黒髪で、色白のきめ細い肌に…あどけない顔立ち、容姿端麗と言う言葉が似合いそうな少女を前にして、彼は父親に聞かされて想像していた容姿と全く違う事に(あの親父…何を見て言ったんだ⁈)と騙された事に呆れ返っていた。
「この子が広沢愛菜ちゃんです」
「はじめまして…」
「あ、は…初めまして」
寛は思わず、立って挨拶をしてしまう。
「一応、こちらでの手続きは完了しましたので、今日からご一緒に暮らしてください。あと…我々も、定期的に挨拶に伺いますので。その辺はご了承ください」
「あ、はい分かりました」
寛は、そう返事をすると、彼の手に暖かな感触を感じた。彼が手を見ると愛菜が彼の手を握っていた。
「よろしくお願いします」
彼女は寛を見上げながら上目遣いでニコッと微笑みながら言う。
愛菜と言う少女と施設の職員、堀川達と一緒に外に出ると、愛菜を連れ添って彼は、職員達に向かって一礼をした。彼は自分のマイカーへと彼女を連れ添って歩く。マイカーの側まで来ると、彼女はソワソワした様子で、何か戸惑っている感じだった。
「どうしたの?」
「あ、いえ…凄い車に乗っていらっしゃるのですね…」
愛菜は見慣れないスポーツカーに少し戸惑いの様子だった。彼は、車好きである為、特に意識はして居なかったが、少女は少し躊躇った様子だった。
車に乗ると、彼はソフトトップのLC500をオープンにする。天井が開き、開放感のある運転をするのが彼の流儀だった。
天井と両窓を開かせて、彼は車を走らせる。
少し走ると、愛菜が寛の顔を見て何か言いたそうな表情をしていた。
「どうかしたの?」
「あの…窓と天井閉めてもらえますか…?」
「え、何で?」
「寒いし、それに髪が乱れて…」
「そうなの?」
彼は、少し残念そうに愛菜に言われて、渋々と車の屋根を閉じて両窓も閉めた。あまり恋人関係を作らない彼にとっては、予想外の指摘に少し戸惑いの様子だった。
首都高を走らせ帰宅する時、彼は自分の走りで車を走らせて居ると、更に彼に対して助手席からクレームが来る。
「少しスピード出し過ぎでは無いですか?お巡りさんに捕まるし、危険だと思います。安全運転でお願いします」
気品のある少女かと思われた彼女が、意外に口数が多い事に彼は驚く、せっかく里親になったのだから、しばらくは同居しなければ…と思った彼は少女がOKする速度までスピードを下げる。
結果…法定速度までスピードを下げて、首都高を走る結果となった。
(レクサスLC500が、徐行みたいに走るなんて…)
速度を落として走行した結果、予定していた時刻よりも遅い時間に彼はマンションの地下駐車場に着いた。

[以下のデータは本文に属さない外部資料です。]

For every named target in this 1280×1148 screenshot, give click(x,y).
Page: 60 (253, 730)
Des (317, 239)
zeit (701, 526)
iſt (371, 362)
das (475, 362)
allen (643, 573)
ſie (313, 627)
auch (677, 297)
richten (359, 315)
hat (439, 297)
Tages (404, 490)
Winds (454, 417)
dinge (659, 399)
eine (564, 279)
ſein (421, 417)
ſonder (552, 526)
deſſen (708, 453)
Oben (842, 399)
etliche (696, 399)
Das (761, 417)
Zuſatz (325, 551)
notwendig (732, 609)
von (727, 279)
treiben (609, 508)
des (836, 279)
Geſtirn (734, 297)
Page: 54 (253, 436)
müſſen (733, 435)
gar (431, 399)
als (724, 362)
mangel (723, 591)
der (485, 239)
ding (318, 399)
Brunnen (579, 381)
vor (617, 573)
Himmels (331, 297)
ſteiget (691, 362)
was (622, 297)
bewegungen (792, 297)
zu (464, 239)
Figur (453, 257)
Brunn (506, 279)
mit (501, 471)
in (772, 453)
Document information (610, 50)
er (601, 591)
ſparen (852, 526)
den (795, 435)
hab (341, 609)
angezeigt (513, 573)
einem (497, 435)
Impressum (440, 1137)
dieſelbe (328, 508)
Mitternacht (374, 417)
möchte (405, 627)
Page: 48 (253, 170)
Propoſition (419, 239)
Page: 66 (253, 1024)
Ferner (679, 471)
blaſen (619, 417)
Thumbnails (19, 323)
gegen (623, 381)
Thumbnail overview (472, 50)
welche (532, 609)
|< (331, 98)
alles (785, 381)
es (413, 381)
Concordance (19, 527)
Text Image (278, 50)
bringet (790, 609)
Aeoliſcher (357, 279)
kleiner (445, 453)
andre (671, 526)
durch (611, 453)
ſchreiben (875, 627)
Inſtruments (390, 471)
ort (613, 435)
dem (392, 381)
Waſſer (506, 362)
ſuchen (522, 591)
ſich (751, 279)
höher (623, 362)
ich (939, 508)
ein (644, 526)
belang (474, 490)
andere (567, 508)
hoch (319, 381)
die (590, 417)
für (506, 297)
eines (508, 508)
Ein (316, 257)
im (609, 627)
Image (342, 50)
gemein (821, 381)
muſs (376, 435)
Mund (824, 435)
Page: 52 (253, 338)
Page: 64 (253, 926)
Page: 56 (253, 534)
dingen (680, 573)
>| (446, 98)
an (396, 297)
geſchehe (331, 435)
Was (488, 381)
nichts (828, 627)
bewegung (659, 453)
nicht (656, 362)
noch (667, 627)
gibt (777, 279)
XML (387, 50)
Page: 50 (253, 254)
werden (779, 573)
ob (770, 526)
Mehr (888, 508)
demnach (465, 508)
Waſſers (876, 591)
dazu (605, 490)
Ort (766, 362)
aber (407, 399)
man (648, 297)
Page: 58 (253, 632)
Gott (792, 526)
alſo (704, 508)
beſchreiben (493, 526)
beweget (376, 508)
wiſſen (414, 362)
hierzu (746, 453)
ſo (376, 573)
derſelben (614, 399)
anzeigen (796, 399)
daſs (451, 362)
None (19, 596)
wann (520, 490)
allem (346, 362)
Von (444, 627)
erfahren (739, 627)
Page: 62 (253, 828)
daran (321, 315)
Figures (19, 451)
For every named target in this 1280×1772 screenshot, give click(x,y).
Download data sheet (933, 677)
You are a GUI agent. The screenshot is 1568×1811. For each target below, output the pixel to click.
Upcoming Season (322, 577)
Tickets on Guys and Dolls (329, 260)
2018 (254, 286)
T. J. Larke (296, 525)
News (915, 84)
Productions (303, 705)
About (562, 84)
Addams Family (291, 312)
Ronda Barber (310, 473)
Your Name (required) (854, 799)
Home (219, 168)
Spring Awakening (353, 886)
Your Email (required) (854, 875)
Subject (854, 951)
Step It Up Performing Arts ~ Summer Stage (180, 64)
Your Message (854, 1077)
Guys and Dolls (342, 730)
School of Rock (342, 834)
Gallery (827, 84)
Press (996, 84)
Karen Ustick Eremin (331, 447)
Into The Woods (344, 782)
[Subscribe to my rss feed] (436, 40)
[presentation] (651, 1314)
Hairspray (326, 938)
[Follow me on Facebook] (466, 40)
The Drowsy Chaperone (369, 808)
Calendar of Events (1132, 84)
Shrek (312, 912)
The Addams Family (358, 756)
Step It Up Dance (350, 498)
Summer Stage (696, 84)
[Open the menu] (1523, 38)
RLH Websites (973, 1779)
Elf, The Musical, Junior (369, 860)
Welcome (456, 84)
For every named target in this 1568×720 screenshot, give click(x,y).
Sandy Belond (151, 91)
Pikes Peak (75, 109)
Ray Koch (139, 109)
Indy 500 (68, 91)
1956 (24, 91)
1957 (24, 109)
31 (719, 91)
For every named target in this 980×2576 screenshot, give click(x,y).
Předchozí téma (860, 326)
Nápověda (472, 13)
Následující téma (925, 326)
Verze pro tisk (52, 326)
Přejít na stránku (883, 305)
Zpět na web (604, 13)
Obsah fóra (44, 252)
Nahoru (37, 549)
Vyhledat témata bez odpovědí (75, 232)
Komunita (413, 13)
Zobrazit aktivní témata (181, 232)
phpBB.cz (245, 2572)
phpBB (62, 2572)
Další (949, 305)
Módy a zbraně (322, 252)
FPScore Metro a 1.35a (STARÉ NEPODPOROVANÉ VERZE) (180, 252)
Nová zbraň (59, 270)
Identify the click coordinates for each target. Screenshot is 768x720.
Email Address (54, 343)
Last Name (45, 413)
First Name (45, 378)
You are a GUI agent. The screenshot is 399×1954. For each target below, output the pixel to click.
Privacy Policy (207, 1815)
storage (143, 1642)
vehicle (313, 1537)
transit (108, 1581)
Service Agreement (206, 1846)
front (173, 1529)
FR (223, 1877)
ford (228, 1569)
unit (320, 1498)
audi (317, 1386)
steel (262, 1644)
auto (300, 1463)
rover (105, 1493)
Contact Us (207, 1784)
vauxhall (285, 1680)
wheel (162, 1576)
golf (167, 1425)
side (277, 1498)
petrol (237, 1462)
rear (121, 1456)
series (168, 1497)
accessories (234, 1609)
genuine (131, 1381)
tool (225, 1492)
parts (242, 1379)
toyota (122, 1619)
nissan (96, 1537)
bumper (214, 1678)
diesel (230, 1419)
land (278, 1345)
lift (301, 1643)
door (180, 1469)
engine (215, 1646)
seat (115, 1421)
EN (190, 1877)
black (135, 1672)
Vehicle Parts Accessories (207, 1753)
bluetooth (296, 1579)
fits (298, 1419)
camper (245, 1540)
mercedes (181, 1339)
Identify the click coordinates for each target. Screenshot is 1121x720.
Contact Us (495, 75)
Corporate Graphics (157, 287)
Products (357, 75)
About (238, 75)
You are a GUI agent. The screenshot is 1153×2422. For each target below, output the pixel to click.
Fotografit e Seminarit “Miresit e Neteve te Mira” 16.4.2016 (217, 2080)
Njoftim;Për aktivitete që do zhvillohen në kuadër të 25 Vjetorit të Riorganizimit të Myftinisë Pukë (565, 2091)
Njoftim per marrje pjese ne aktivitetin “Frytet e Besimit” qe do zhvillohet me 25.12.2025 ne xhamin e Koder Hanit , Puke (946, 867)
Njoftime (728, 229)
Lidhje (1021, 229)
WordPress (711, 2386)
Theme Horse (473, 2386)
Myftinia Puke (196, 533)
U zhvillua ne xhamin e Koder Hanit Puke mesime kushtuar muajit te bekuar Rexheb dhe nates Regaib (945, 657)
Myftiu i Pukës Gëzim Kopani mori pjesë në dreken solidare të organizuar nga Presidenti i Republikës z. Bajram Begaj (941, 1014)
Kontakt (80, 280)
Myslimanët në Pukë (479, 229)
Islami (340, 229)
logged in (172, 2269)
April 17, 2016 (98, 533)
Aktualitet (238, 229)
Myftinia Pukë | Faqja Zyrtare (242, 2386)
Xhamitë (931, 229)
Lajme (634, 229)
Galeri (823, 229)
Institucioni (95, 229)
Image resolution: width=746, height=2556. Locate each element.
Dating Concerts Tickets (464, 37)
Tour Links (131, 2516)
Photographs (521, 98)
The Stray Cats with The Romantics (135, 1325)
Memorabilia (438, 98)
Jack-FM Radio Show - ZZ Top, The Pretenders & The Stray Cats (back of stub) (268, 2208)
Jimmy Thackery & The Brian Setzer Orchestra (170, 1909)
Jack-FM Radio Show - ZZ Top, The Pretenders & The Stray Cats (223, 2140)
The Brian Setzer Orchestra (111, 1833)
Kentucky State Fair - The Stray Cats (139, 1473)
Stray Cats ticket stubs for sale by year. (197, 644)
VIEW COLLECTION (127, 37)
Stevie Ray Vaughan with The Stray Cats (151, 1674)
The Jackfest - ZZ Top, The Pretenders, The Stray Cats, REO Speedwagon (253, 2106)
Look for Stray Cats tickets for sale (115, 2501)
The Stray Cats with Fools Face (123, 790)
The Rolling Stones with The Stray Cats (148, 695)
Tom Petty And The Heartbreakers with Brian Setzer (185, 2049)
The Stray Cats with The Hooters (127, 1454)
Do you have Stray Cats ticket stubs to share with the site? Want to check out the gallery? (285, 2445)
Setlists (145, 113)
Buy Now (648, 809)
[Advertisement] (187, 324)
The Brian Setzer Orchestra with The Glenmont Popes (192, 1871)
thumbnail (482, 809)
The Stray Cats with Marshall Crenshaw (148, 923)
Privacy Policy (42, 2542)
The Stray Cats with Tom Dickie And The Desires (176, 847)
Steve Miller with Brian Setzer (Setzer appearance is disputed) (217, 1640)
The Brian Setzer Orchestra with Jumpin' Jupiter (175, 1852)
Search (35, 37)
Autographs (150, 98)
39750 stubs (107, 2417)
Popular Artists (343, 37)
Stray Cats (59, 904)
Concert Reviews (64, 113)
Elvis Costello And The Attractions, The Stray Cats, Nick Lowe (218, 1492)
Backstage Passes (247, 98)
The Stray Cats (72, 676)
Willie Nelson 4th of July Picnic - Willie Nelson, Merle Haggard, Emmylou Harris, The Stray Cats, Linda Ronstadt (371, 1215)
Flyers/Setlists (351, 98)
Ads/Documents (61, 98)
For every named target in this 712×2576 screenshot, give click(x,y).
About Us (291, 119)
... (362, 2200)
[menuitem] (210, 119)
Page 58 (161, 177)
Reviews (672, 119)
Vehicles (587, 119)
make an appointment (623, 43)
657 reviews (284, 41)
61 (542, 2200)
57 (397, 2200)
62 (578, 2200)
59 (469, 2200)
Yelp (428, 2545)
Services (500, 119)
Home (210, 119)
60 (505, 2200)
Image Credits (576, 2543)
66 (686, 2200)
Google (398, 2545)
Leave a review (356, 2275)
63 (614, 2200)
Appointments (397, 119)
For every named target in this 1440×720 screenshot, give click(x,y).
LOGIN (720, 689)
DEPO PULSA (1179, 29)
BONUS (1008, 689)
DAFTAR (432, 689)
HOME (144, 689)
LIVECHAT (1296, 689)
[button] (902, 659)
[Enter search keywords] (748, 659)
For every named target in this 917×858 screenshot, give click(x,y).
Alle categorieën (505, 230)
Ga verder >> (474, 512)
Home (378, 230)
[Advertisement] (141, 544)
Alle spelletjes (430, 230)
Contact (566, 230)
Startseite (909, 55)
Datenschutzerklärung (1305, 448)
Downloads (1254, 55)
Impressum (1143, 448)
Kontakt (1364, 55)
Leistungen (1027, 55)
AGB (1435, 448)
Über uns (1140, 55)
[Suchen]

彼女は初めて見る高級マンションに驚きながら周囲を見渡す。
「凄い場所に住んで居るのですね!」
興奮気味で彼女は目を輝かせながら言う。
初めてのオートロックのあるマンションに入り、エレベーターで15階まで上がる。期待と興奮気味の愛菜は彼の手を強く握って、自分が一緒に暮らす部屋へと向かった。
1501と書かれた表札のプレートの前まで行き、彼は立ち止まる。
「ここがこれから一緒に生活する部屋だよ」
「はい、分かりました!」
彼女は寛を見つめながら返事をする。
寛は上着のポケットからカードキーを出して、ロックを解除させてドアを開ける。
ドアが開き、愛菜は部屋の中を見て驚いた。部屋の中は、その辺に脱いだ衣服やゴミが散乱とした状態だった。
彼女は部屋に入る前に一歩立ち止まった様子で彼を見る。
「どうしたの?」
「あ、いえ…何でもありません…」
少し戸惑いなが愛菜は部屋へと入る。